RECORDS SHOWN ▸
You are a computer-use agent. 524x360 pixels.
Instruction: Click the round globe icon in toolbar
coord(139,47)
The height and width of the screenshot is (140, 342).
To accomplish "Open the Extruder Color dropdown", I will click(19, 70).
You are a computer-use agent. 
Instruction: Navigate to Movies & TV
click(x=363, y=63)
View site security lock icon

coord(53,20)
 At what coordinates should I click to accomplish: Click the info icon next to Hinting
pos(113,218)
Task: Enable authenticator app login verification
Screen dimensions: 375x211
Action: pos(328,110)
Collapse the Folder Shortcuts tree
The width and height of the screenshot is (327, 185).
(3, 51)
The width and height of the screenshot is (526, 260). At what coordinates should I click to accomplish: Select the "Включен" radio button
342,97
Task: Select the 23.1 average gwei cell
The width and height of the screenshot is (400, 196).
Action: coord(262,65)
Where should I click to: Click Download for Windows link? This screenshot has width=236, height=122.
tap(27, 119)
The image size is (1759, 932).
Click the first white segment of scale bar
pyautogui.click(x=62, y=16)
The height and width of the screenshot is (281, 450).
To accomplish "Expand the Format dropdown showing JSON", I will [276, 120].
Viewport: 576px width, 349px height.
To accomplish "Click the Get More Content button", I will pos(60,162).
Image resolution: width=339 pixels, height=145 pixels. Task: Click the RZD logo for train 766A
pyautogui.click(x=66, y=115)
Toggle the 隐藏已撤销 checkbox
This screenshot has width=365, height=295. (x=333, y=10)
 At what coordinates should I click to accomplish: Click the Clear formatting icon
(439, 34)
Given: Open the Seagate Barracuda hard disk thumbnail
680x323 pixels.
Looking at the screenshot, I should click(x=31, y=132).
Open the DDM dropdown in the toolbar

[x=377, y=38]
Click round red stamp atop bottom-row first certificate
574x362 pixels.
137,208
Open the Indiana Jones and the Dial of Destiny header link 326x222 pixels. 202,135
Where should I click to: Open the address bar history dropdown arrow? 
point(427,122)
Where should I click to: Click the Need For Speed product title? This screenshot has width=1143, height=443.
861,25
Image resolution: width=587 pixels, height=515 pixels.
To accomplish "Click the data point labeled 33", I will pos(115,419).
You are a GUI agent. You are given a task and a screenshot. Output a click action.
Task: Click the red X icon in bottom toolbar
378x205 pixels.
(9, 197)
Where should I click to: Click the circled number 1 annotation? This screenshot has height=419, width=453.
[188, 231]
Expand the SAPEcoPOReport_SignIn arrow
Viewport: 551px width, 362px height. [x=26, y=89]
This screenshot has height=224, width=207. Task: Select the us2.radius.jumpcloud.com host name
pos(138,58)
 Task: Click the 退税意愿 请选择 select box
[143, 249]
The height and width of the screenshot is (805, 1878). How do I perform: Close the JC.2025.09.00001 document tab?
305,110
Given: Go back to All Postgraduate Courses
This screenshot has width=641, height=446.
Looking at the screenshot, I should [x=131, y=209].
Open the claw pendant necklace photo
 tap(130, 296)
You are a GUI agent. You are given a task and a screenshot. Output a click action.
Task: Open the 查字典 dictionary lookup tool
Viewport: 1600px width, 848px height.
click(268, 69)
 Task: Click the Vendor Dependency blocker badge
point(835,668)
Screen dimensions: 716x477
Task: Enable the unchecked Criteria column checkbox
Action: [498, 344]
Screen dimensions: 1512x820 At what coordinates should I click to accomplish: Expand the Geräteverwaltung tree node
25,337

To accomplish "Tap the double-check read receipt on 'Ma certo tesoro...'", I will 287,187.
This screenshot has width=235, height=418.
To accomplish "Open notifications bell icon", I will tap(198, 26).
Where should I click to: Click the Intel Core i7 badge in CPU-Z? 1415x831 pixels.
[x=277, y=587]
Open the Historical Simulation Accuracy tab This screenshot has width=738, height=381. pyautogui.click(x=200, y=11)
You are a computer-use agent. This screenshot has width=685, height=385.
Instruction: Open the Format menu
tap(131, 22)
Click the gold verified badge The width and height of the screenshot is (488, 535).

WORK REQUEST ▸
Each entry above is to be repeated exactly as it appears.

TASK SOLUTION ▸
You are a computer-use agent. 524x360 pixels.
Instruction: Click the round globe icon in toolbar
coord(139,47)
The height and width of the screenshot is (140, 342).
To accomplish "Open the Extruder Color dropdown", I will click(19, 70).
You are a computer-use agent. 
Instruction: Navigate to Movies & TV
click(x=363, y=63)
View site security lock icon

coord(53,20)
 At what coordinates should I click to accomplish: Click the info icon next to Hinting
pos(113,218)
Task: Enable authenticator app login verification
Screen dimensions: 375x211
Action: pos(328,110)
Collapse the Folder Shortcuts tree
The width and height of the screenshot is (327, 185).
(3, 51)
The width and height of the screenshot is (526, 260). At what coordinates should I click to accomplish: Select the "Включен" radio button
342,97
Task: Select the 23.1 average gwei cell
The width and height of the screenshot is (400, 196).
Action: coord(262,65)
Where should I click to: Click Download for Windows link? This screenshot has width=236, height=122.
tap(27, 119)
The image size is (1759, 932).
Click the first white segment of scale bar
pyautogui.click(x=62, y=16)
The height and width of the screenshot is (281, 450).
To accomplish "Expand the Format dropdown showing JSON", I will [276, 120].
Viewport: 576px width, 349px height.
To accomplish "Click the Get More Content button", I will pos(60,162).
Image resolution: width=339 pixels, height=145 pixels. Task: Click the RZD logo for train 766A
pyautogui.click(x=66, y=115)
Toggle the 隐藏已撤销 checkbox
This screenshot has width=365, height=295. (x=333, y=10)
 At what coordinates should I click to accomplish: Click the Clear formatting icon
(439, 34)
Given: Open the Seagate Barracuda hard disk thumbnail
680x323 pixels.
Looking at the screenshot, I should click(x=31, y=132).
Open the DDM dropdown in the toolbar

[x=377, y=38]
Click round red stamp atop bottom-row first certificate
574x362 pixels.
137,208
Open the Indiana Jones and the Dial of Destiny header link 326x222 pixels. 202,135
Where should I click to: Open the address bar history dropdown arrow? 
point(427,122)
Where should I click to: Click the Need For Speed product title? This screenshot has width=1143, height=443.
861,25
Image resolution: width=587 pixels, height=515 pixels.
To accomplish "Click the data point labeled 33", I will pos(115,419).
You are a GUI agent. You are given a task and a screenshot. Output a click action.
Task: Click the red X icon in bottom toolbar
378x205 pixels.
(9, 197)
Where should I click to: Click the circled number 1 annotation? This screenshot has height=419, width=453.
[188, 231]
Expand the SAPEcoPOReport_SignIn arrow
Viewport: 551px width, 362px height. [x=26, y=89]
This screenshot has height=224, width=207. Task: Select the us2.radius.jumpcloud.com host name
pos(138,58)
 Task: Click the 退税意愿 请选择 select box
[143, 249]
The height and width of the screenshot is (805, 1878). How do I perform: Close the JC.2025.09.00001 document tab?
305,110
Given: Go back to All Postgraduate Courses
This screenshot has width=641, height=446.
Looking at the screenshot, I should [x=131, y=209].
Open the claw pendant necklace photo
 tap(130, 296)
You are a GUI agent. You are given a task and a screenshot. Output a click action.
Task: Open the 查字典 dictionary lookup tool
Viewport: 1600px width, 848px height.
click(268, 69)
 Task: Click the Vendor Dependency blocker badge
point(835,668)
Screen dimensions: 716x477
Task: Enable the unchecked Criteria column checkbox
Action: [498, 344]
Screen dimensions: 1512x820 At what coordinates should I click to accomplish: Expand the Geräteverwaltung tree node
25,337

To accomplish "Tap the double-check read receipt on 'Ma certo tesoro...'", I will 287,187.
This screenshot has width=235, height=418.
To accomplish "Open notifications bell icon", I will tap(198, 26).
Where should I click to: Click the Intel Core i7 badge in CPU-Z? 1415x831 pixels.
[x=277, y=587]
Open the Historical Simulation Accuracy tab This screenshot has width=738, height=381. pyautogui.click(x=200, y=11)
You are a computer-use agent. This screenshot has width=685, height=385.
Instruction: Open the Format menu
tap(131, 22)
Click the gold verified badge The width and height of the screenshot is (488, 535).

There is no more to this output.